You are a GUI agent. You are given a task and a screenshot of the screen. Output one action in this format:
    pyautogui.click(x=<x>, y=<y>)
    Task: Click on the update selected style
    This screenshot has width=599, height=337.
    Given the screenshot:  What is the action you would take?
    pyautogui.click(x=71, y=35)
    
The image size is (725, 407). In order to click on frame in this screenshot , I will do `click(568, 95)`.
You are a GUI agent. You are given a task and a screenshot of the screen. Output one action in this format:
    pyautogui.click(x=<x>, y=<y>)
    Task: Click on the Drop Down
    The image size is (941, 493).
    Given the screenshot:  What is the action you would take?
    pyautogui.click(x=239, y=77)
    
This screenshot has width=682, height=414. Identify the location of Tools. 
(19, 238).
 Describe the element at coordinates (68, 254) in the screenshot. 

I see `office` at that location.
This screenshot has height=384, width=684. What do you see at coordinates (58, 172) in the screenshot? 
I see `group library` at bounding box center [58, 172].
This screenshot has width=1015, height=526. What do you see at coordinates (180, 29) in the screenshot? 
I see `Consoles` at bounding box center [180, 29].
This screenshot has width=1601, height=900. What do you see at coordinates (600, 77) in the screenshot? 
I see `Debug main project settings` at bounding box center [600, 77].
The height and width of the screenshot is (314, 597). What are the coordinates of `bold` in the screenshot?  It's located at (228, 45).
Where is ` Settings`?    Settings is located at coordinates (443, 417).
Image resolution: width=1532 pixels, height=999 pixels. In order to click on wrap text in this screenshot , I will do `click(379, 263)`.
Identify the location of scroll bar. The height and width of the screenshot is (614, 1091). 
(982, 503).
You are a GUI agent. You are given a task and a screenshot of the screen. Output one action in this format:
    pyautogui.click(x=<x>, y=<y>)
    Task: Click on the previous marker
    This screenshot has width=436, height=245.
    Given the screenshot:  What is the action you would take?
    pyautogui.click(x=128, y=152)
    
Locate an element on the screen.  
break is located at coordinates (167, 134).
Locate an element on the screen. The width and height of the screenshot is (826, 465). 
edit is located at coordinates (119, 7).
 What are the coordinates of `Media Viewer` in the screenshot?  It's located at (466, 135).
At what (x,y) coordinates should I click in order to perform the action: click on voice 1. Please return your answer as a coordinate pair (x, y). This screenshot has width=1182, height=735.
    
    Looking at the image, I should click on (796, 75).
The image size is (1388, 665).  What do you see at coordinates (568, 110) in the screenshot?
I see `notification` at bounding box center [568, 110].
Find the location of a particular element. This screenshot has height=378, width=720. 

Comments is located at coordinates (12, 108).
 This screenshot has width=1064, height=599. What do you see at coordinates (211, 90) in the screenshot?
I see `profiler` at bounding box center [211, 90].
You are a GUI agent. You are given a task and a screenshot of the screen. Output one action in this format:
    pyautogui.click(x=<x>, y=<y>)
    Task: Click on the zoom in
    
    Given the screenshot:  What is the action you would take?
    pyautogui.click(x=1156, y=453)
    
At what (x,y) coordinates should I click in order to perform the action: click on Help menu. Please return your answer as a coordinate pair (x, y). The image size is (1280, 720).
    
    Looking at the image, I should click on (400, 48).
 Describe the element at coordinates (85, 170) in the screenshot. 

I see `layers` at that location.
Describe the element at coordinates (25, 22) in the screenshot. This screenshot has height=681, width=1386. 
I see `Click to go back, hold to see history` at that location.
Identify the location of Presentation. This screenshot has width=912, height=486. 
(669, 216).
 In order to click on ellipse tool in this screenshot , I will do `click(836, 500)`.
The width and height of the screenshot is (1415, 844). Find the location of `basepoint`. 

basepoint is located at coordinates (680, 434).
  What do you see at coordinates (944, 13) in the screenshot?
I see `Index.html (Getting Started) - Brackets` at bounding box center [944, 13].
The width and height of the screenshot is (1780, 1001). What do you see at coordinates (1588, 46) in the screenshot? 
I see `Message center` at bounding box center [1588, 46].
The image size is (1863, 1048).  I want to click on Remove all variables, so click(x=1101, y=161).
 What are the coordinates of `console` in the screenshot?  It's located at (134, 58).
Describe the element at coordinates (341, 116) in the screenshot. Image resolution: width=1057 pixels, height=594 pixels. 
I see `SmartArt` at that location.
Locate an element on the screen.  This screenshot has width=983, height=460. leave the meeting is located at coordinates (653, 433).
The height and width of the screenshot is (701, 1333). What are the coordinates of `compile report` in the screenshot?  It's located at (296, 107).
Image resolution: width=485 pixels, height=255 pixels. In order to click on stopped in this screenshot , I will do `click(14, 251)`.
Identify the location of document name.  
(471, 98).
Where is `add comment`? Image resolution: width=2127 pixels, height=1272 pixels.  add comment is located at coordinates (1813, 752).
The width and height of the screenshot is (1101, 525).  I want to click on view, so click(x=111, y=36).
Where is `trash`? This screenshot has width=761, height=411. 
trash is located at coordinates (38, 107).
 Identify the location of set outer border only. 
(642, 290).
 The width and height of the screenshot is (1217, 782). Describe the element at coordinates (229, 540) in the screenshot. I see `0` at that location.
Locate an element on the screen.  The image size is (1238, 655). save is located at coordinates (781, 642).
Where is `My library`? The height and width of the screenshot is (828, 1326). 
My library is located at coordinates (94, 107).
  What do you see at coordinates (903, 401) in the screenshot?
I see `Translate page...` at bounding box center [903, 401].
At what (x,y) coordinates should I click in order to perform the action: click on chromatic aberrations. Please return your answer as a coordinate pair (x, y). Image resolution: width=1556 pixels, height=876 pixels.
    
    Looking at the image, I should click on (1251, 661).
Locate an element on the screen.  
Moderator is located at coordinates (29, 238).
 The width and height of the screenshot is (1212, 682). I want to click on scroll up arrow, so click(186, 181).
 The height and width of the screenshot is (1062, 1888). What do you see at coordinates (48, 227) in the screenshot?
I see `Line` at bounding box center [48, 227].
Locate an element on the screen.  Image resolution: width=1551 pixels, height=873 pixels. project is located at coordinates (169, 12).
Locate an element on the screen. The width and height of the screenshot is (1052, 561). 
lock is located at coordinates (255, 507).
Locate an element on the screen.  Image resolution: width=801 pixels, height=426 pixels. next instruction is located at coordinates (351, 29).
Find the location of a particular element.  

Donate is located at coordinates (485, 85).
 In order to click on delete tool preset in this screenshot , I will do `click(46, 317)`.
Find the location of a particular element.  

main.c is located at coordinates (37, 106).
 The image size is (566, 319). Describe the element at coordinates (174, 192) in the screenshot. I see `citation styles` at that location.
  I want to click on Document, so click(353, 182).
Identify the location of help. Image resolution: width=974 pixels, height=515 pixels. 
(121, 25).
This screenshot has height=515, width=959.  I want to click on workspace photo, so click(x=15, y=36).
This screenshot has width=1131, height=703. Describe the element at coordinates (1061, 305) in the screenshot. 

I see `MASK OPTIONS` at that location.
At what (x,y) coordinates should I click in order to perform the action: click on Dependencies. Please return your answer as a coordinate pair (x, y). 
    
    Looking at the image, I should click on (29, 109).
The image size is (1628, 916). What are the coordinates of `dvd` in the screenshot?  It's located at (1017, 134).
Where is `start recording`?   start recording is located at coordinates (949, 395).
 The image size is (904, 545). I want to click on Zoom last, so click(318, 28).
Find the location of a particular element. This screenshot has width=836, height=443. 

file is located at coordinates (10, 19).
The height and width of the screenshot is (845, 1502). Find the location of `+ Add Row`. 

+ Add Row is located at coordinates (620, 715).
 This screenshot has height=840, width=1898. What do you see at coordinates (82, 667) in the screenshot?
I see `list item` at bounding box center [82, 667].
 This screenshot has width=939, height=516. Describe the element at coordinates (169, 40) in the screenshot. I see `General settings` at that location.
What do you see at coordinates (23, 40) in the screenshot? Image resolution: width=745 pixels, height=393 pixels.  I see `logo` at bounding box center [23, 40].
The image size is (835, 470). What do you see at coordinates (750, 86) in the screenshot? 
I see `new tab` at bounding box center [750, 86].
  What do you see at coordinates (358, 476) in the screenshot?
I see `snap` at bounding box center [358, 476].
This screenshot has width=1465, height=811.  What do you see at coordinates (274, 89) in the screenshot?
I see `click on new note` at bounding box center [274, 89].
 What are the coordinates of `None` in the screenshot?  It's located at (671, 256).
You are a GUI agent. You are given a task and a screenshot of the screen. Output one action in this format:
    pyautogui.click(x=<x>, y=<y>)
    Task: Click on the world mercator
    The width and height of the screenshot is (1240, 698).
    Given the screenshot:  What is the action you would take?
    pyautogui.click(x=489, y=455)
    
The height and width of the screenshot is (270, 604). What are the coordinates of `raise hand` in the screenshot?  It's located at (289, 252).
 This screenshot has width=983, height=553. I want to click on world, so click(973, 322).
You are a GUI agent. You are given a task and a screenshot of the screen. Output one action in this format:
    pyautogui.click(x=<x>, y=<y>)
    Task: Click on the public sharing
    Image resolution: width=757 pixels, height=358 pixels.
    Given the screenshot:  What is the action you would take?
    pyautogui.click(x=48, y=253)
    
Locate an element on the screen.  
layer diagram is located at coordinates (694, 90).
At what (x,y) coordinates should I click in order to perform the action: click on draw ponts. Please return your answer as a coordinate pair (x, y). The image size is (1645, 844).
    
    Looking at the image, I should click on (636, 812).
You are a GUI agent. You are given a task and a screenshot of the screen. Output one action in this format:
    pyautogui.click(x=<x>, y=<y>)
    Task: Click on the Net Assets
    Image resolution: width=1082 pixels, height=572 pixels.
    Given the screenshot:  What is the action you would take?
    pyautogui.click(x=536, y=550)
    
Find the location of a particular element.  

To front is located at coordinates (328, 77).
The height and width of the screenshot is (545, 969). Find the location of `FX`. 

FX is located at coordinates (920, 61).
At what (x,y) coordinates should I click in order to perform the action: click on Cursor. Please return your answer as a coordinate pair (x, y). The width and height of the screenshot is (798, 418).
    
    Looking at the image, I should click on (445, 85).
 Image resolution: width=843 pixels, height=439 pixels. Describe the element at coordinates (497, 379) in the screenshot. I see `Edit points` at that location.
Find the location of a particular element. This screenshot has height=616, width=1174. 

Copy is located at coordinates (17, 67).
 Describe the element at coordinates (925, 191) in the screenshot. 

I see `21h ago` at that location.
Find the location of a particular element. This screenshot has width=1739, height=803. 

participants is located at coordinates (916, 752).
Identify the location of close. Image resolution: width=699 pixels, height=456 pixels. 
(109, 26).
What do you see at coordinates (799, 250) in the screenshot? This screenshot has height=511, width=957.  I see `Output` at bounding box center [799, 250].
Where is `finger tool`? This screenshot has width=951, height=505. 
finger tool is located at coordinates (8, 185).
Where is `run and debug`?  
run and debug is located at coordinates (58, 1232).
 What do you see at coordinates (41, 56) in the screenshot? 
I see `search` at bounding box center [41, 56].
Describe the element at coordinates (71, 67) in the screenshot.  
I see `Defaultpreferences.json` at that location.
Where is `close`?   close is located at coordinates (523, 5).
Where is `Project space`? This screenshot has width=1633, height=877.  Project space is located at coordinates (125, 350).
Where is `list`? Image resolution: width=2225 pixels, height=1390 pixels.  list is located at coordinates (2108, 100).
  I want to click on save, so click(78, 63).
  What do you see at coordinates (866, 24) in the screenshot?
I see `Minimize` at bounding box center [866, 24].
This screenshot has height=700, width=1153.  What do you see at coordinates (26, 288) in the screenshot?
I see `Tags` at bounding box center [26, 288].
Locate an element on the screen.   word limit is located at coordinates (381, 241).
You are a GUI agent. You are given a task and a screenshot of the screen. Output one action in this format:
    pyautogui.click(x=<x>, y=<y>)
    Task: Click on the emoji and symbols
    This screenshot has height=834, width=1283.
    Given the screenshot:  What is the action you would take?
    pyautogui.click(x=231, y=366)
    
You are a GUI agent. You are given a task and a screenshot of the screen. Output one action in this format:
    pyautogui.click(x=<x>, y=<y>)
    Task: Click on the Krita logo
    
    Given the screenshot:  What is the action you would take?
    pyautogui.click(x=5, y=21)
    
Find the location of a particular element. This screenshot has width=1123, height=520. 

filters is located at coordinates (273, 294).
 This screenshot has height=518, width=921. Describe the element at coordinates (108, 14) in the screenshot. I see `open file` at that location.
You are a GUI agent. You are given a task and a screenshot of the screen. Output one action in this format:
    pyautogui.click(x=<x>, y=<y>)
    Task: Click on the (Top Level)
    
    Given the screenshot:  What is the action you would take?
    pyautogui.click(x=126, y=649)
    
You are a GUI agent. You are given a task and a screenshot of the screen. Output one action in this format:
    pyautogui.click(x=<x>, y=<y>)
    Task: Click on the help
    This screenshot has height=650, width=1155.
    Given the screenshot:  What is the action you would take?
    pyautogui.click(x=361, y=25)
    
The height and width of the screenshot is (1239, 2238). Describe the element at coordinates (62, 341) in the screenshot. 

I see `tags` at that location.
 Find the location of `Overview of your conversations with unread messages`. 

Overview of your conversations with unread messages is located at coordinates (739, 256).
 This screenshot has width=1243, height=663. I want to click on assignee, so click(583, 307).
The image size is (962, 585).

_ _ _

● **INSTRUCTION**
Copy the data word for word, from the line containing "is (1052, 561)." up to and including the line containing "This screenshot has width=939, height=516.".

● **THE REPLY**
Locate an element on the screen. The width and height of the screenshot is (1052, 561). 
lock is located at coordinates (255, 507).
Locate an element on the screen.  Image resolution: width=801 pixels, height=426 pixels. next instruction is located at coordinates (351, 29).
Find the location of a particular element.  

Donate is located at coordinates (485, 85).
 In order to click on delete tool preset in this screenshot , I will do `click(46, 317)`.
Find the location of a particular element.  

main.c is located at coordinates (37, 106).
 The image size is (566, 319). Describe the element at coordinates (174, 192) in the screenshot. I see `citation styles` at that location.
  I want to click on Document, so click(353, 182).
Identify the location of help. Image resolution: width=974 pixels, height=515 pixels. 
(121, 25).
This screenshot has height=515, width=959.  I want to click on workspace photo, so click(x=15, y=36).
This screenshot has width=1131, height=703. Describe the element at coordinates (1061, 305) in the screenshot. 

I see `MASK OPTIONS` at that location.
At what (x,y) coordinates should I click in order to perform the action: click on Dependencies. Please return your answer as a coordinate pair (x, y). 
    
    Looking at the image, I should click on (29, 109).
The image size is (1628, 916). What are the coordinates of `dvd` in the screenshot?  It's located at (1017, 134).
Where is `start recording`?   start recording is located at coordinates (949, 395).
 The image size is (904, 545). I want to click on Zoom last, so click(318, 28).
Find the location of a particular element. This screenshot has width=836, height=443. 

file is located at coordinates (10, 19).
The height and width of the screenshot is (845, 1502). Find the location of `+ Add Row`. 

+ Add Row is located at coordinates (620, 715).
 This screenshot has height=840, width=1898. What do you see at coordinates (82, 667) in the screenshot?
I see `list item` at bounding box center [82, 667].
 This screenshot has width=939, height=516. Describe the element at coordinates (169, 40) in the screenshot. I see `General settings` at that location.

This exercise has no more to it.